Quitter sa langue natale, écrire en français, 19, Madeleine Aktypi


Poesibao poursuit ici la publication d’une seconde série de contributions à la ‘Disputaison’ sur le thème de la langue d’écriture. …

Erik Desmazieres, Géography Theater, 2007, eau-forte et aquatinte, 195 x 265 mm © 2007, ProLitteris, Zurich (site de référence)

Ne pas ou ne plus écrire dans sa langue maternelle, est-ce un réel choix ? N’est-ce pas la langue d’accueil qui vous élit ? Est-ce une fuite, un exil, un rejet de son pays, une décision politique ? La langue adoptée est-elle une ‘contre langue’ (maternelle) ? Un exil dans l’exil ?  L’adoption d’une autre langue correspond-elle à un déplacement physique ? Est-ce une autre personne qui apparaît dans l’autre langue ? Peut-on parler d’un devenir-autre ? Et pourquoi le français ? Les questions sont nombreuses, elles se posent en vrac car l’histoire de la langue de chacun est un monde. Alors c’est l’histoire de poètes qui se sont aventurés dans la langue française, qu’on voudrait lire.
Cette disputaison a été conçue et préparée par Jean-Pascal Dubost. Elle fait suite à une première livraison de 16 contributions.

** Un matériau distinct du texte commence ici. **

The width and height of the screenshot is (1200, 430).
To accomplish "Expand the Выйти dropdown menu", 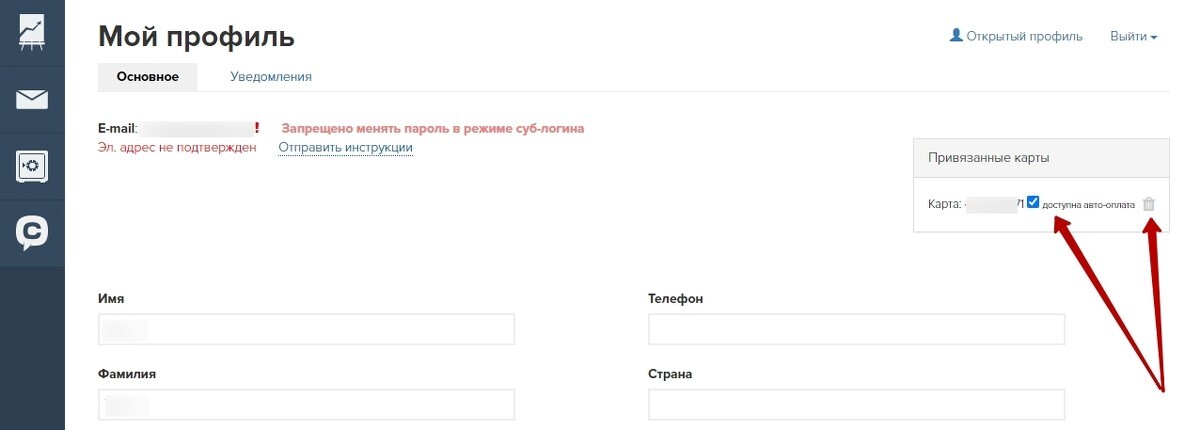I will click(x=1133, y=36).

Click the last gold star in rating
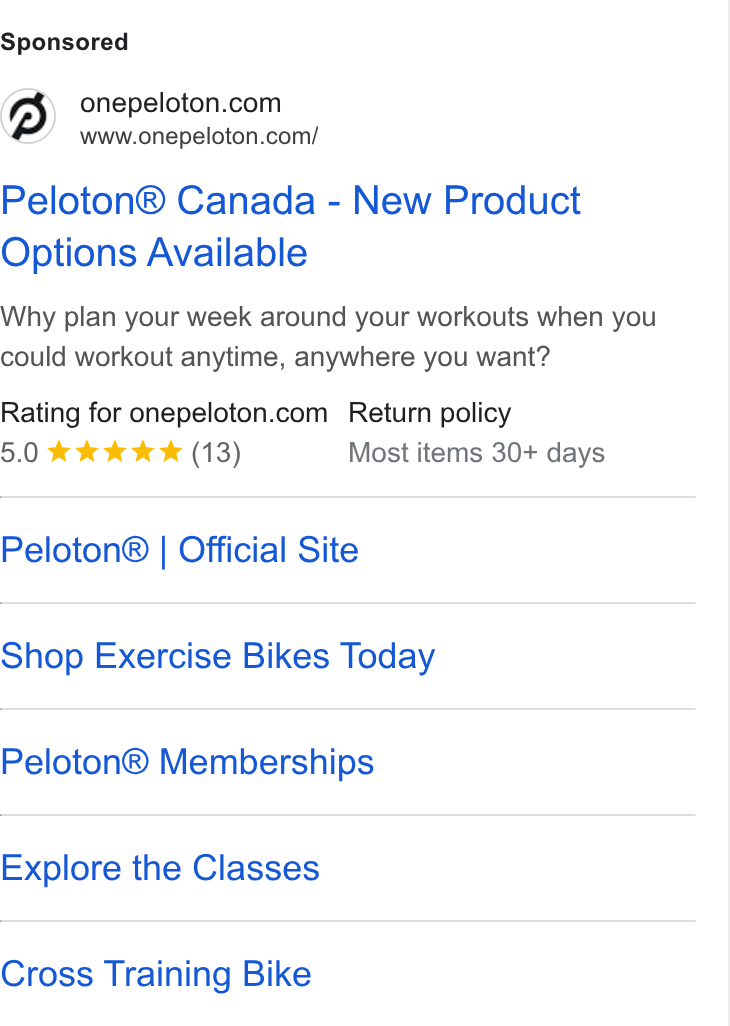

Aujourd’hui,  19ème contribution, celle de Madeleine Aktypi

Quitter sa langue natale, écrire en français

Je n’ai jamais quitté ma langue natale, elle et moi voyageons juste de travers, je la retrouve dans la syntaxe et les mots grecs réinventés par le français ~psychogéographie / ψυχογεωγραφία~, je me la rappelle de façon inattendue quand j’écris en anglais ~marmelade / μαρμελάδα~, l’allemand l’imite dans son organisation grammaticale ~ο, η, το / der, die, das~, l’espagnol la fait venir par ses sonorités similaires parfois concernant des mots au sens identique ~idea / ιδέα~ parfois trompeuses ~σώπα / sopa~. Mon grec transparaît et transitionne tressant du langage désirant, et de ses relations polyamoureuses a veces voulues a veces involontaires surgit une sorte d’idiolecte polyglotte partageable.
Je n’ai jamais quitté la langue grecque, même si je la parle et écris moins bien et de façon plus incertaine qu’il y a 24 ans. Elle me suit partout même quand je ne lui demande pas de le faire, et même quand je me mets à la faire taire comme je l’ai essayé pendant les premières années du voyage en France.
Je n’ai jamais quitté la langue grecque, on ne quitte pas une langue, elle nous poursuit, compte sifflote rit surgit par-ci par-là, on s’en éloigne mais on reste liée à la chaleur du soleil en octobre ; à l’odeur pénétrante des feuilles du figuier ; aux insultes sexistes omniprésentes ; aux chorégraphies bruitistes des mains gesticulant ; aux plages désertes où on arrive blessées par la descente de la falaise et où le maillot de bain est à peine utile eau salée thérapie ; aux tonalités et résonances des « α » bouches grandes ouvertes ; à la brutalité du « ε ! » ; aux phrases très longues sans embarras syntaxique aucun ; aux mots étrangers anglais / français / turcs, etc. dansant au sein de la langue maternelle ~humour / χιούμορ~ / ~maquillage / μακιγιάζ~ / ~dolmas/ ντολμαδάκια~ ; aux cigales qui bidouillent l’entente des mots pendant tant de mois, aux chiens errants et aux oliviers sans pot qui grandissent à même le sol sol soleil. 
Je n’ai jamais quitté ma langue maternelle, j’ai quitté la Grèce pour vivre dans un pays où je pourrais être officiellement étrangère. Je suis partie, disais-je à l’époque, pour mettre ma mémoire en désordre, la rendre pêle-mêle, άνω κάτω & al revés. Sunny side up, les poèmes, les performances ou les installations que je fais maintenant sont souvent des bouchées minérales de ces oublis volontaires et incontrôlables.

Madeleine Aktypi

Madeleine Aktypi est née à Athènes. Poet/esse et artiste avec un intérêt particulier pour l’histoire et la philosophie des media ainsi que pour les luttes féministes et les pratiques non-binaires et écosophiques, elle travaille et partage ses textes trans*langues sur papier, en ligne ou dans l’espace.